Combinação de altas habilidades e TDAH pode causar a chamada dupla excepcionalidade
Condição ocorre quando inteligência elevada e dificuldades de atenção coexistem, podendo uma condição mascarar a outra.
Por Redação Diário Local
A coexistência de altas habilidades ou superdotação com o Transtorno do Déficit de Atenção com Hiperatividade (TDAH) configura uma condição conhecida como dupla excepcionalidade. Nesse cenário, crianças podem demonstrar um raciocínio muito acima do esperado e aprender com facilidade, ao mesmo tempo em que enfrentam dificuldades para organizar tarefas, manter o foco ou não perder objetos.

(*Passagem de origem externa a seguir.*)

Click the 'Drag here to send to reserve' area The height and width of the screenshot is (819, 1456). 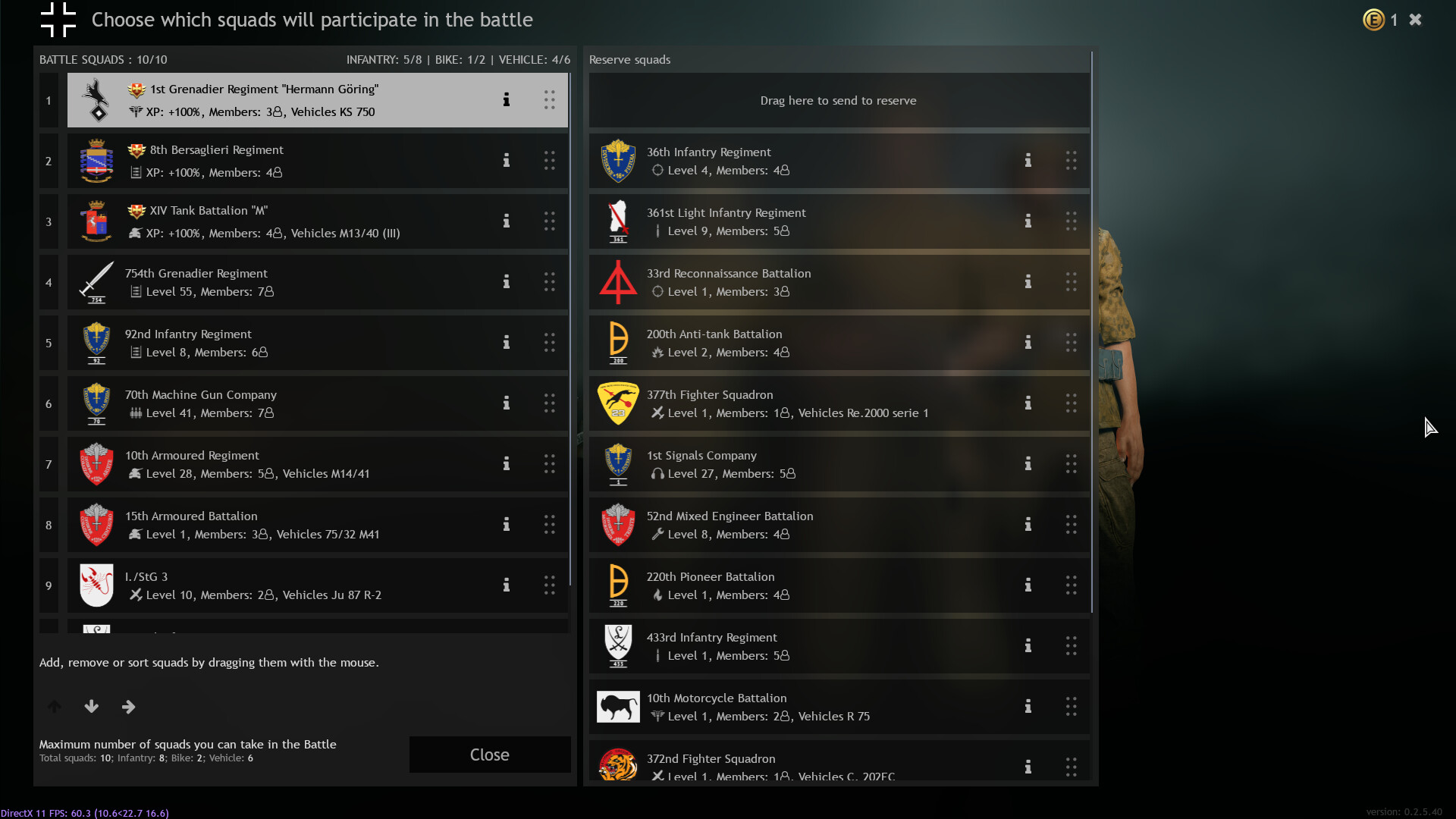click(x=839, y=100)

Para muitos adultos e responsáveis, essa combinação pode parecer contraditória. É comum o questionamento sobre como uma criança tão inteligente pode ter dificuldades em realizar tarefas simples ou não conseguir prestar atenção necessária.
A resposta reside no fato de que ter uma capacidade intelectual elevada não impede a existência do TDAH. De acordo com especialistas, essas são condições distintas e independentes do funcionamento cerebral da criança.
O perfil dessas crianças costuma apresentar características que parecem opostas. Elas conseguem aprender rapidamente assuntos complexos e manter um envolvimento profundo em temas de grande interesse pessoal.
No entanto, essas mesmas crianças podem apresentar enorme dificuldade para sustentar a atenção em atividades repetitivas ou pouco estimulantes. Além disso, podem enfrentar desafios para planejar, organizar e finalizar tarefas que iniciaram.
Como uma condição pode mascarar a outra?
Um dos principais desafios é o processo de mascaramento entre as duas condições. Em certos casos, a inteligência elevada permite que a criança utilize recursos cognitivos para compensar as falhas de atenção e organização.
Essa compensação pode resultar em notas escolares adequadas, o que faz com que os problemas de funções executivas demorem a ser percebidos por professores e familiares.
O processo inverso também é frequente. Os sintomas de TDAH podem ser tão impactantes que acabam prejudicando o desempenho acadêmico e impedindo que as altas habilidades sejam notadas.
Nesses casos, a criança corre o risco de ser rotulada apenas como um aluno de desempenho "mediano". Isso acontece apesar da existência de uma grande discrepância entre o seu potencial real e seu funcionamento cotidiano.
A falta de compreensão sobre a dupla excepcionalidade pode levar a julgamentos equivocados. Comportamentos de dificuldade de foco costumam ser confundidos com preguiça ou falta de esforço.
O que é necessário para o diagnóstico correto?
A identificação da dupla excepcionalidade exige uma avaliação técnica detalhada que não se limita à observação de notas ou do Coeficiente de Inteligência (QI). É necessário investigar múltiplas camadas do desenvolvimento.
A análise deve abranger habilidades cognitivas, memória, atenção, funções executivas e aprendizagem. Também devem ser considerados o comportamento e os aspectos emocionais da criança.
Informações provenientes tanto do núcleo familiar quanto do ambiente escolar são fundamentais para compor esse quadro. Uma visão ampla evita que apenas uma das faces da criança seja tratada.
O objetivo do reconhecimento precoce é garantir que a criança receba tanto o suporte para suas dificuldades quanto os desafios intelectuais necessários para desenvolver plenamente seu potencial.